Still it is even harder to hide from the reality that corruption and stupidity is the order of the day when it comes to Nigerian politics. The people I write about don’t read my blog and the people who read my blog thinks that it is just another ranting Nigerian.

It always seems that ranting Nigerians are looking for entrances to main stream “looting” Nigerian. And when they do, their lives change like Reuben Abati and Segun Adeniyi.

Sadly, and true 99% of the times-Nigerian public office holders are the same (looters and thieves).
But when the president is a crook-accepting bribe for everything and spending Nigeria’s money as if it is his father’s inheritance, what moral compass are we going to use to gauge the performance of the people and country.

When the senate president is a well-known junta and looter, any expectation of the eradication of poverty is like building a house on sand.

When all those who have stolen are our brothers and sisters and they are free to oppress us with the monies they stole, what legacy are we leaving to the generation after us?

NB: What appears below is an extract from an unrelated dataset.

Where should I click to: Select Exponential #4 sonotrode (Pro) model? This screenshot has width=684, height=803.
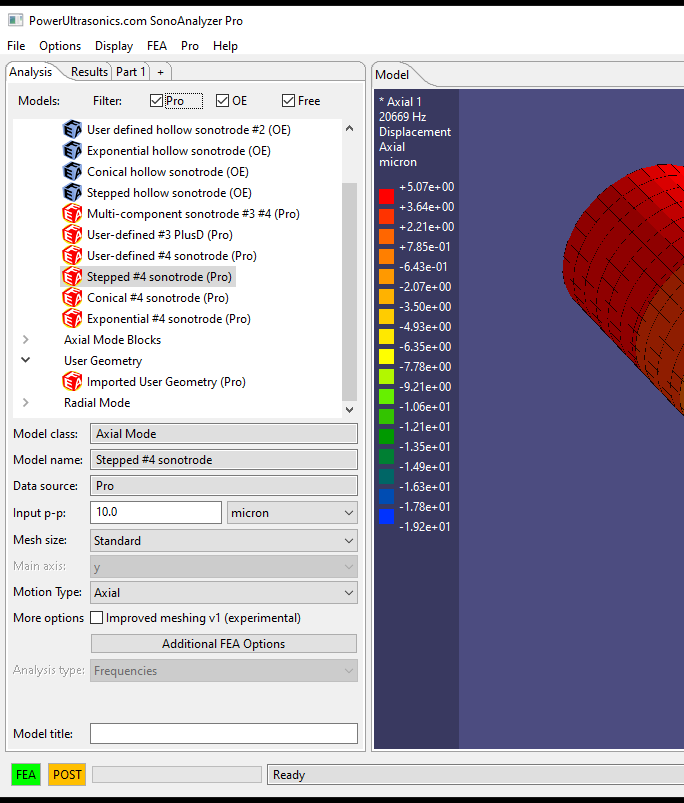point(168,319)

Nigeria is rotten, inside out, from the top to the bottom. It remains an aggregation of familiar enemies fighting for the common resources and looting the proceeds without fear or hindrance.

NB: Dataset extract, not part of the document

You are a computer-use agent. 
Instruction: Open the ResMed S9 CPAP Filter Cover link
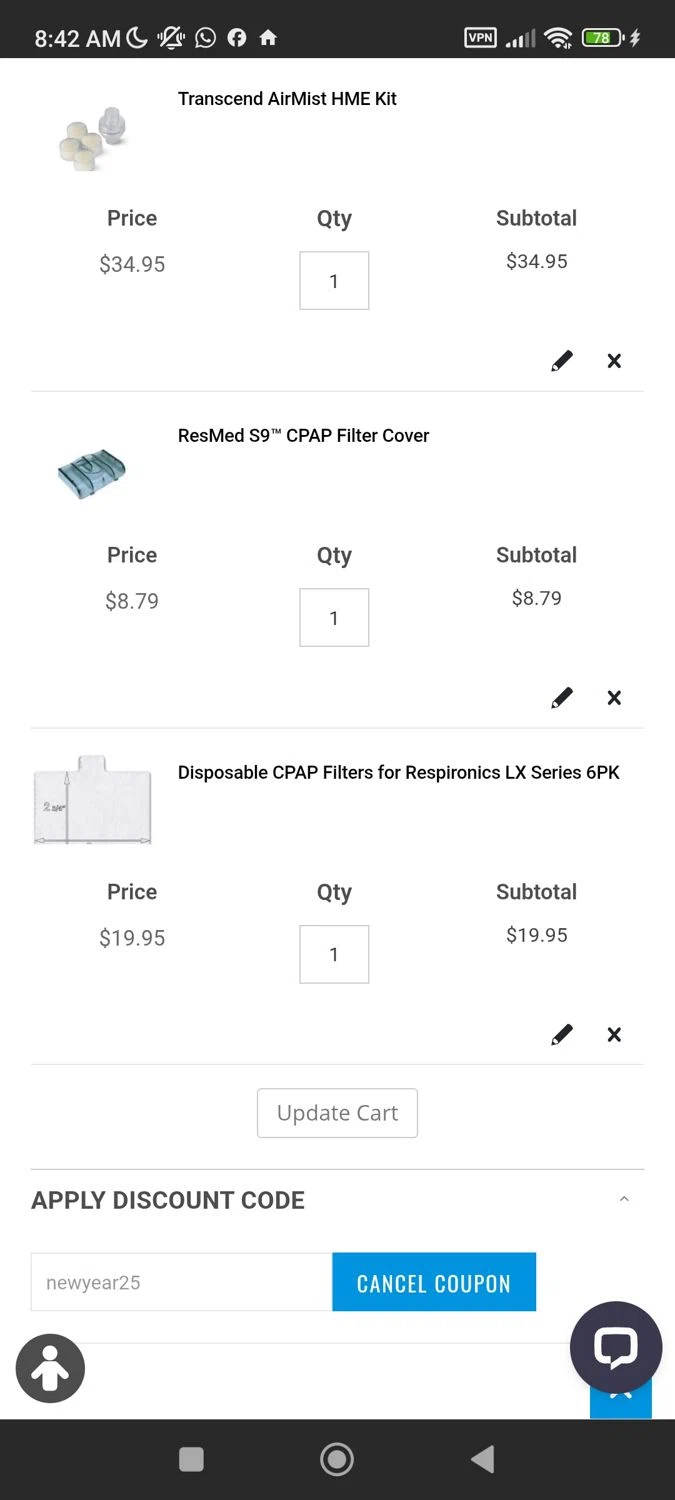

Nigeria is lost! Boko Haram is an offspring of a lost course. Many more bastard associations will be revealed in the months ahead.

It’s not easy to face anyone in Naija and ask for a change. Almost everyone and everybody in infected with the corruption virus and the cut corner approaches.

School children have failed in national exams in what appears to be the last phase of the collapse of public schools. Nigeria jaga-jaga was an under-statement.

Yet, we remain proud..! It is good to remain nationalistic. But it is almost criminal to pretend that all is well, or that all is going to be well when all the indicators are otherwise.

In federal and state governments, sanity is lost and accountability is akin to shooting yourself in the foot if you ask for it.

I have been constantly reminded that those in governance have only one head. Therefore the time will come for others to be part of government and do their own looting.

Jagajaga, I repeat is an understatement. Everybody is doing anyhow and anything. Government is so far away that hope is like a death sentence.

In addition to the dead educational system, health, and other social infrastructure are like luxuries. Power supply is a forgone issue, it will never happen in Nigeria. Power generation is rubbish..!

Generators will be in Nigeria for several years to come.

All these things are sad and they remind us that even though we claim we are intelligence, the results are telling the opposite.

Intelligent people and intelligent countries have power supply all year round and transient interruptions are due to unpreventable or unexpected circumstances.

GLOBAL MADNESS

THE DAYS GONE by are the same globally. Nothing has changed. Social injustice is everywhere and political groups have created more problems that they have solved. World powers are silly, they fight stupid wars. On one side they fight terrorism, on the other side they install terrorist to lead. Sometimes I just conclude that man is a crazy animal that does not know what he wants.